* [Selected extract]:
Gratitude

I’m a firm believer in expressing gratitude for the individuals, places and events that have been meaningful to me.

Life’s short…nobody knows what the future holds. If someone is important to you, tell them. If they’ve helped you in some way, let them know. If there is something you admire about them, make their day and say what that is.

I wanted to highlight a few people who have always stepped up to the plate since day 1 (and especially recently), and deserve a lifetime of thanks from me.

Family is incredibly important to me. As my Papou once said, “If you are a tree, family are your roots. These roots help you stay strong in any storm, or stand tall on a nice day.” To me, family isn’t always blood. Family are the people who are part of the process no matter what the outcome…make your happiness their happiness, and the people in life who want you in theirs.

The love and support of my Mom, Dad, and older brother Cam, is indescribable. Not only are they a huge source of inspiration to me, but they are also the world’s best mentors. If any of us say we want to do something, be something, achieve something, we all do what we can to support that dream….while simultaneously keeping each other loyal to the goal we proclaim.

* [Supplied material]:

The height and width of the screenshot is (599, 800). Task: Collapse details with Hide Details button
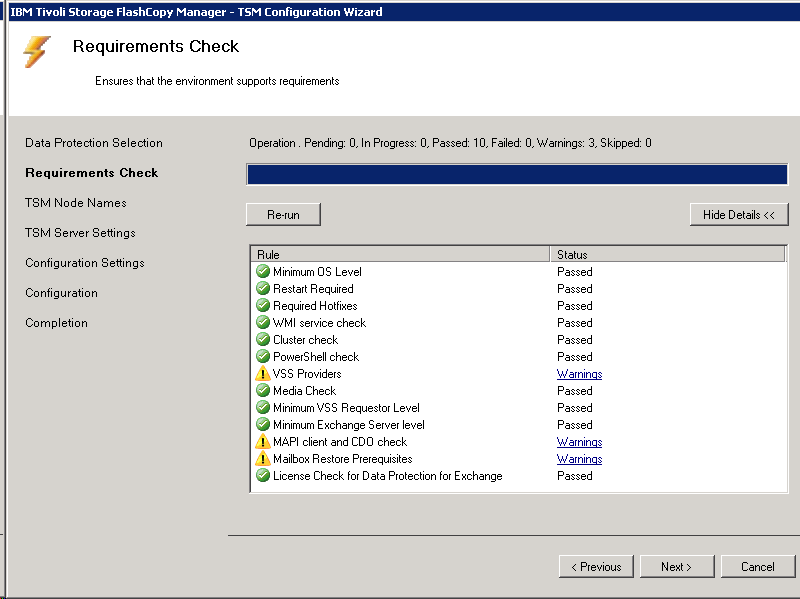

* [What you will do]:
**1)** From the gratitude text above the listing, print the part that opens with the words containing "I wanted to" and closes with "thanks from me.".
**2)** In the gratitude text, who is quoted as comparing family to a tree's roots?

* [Replies]:
**1)**
I wanted to highlight a few people who have always stepped up to the plate since day 1 (and especially recently), and deserve a lifetime of thanks from me.

**2)** The writer's Papou.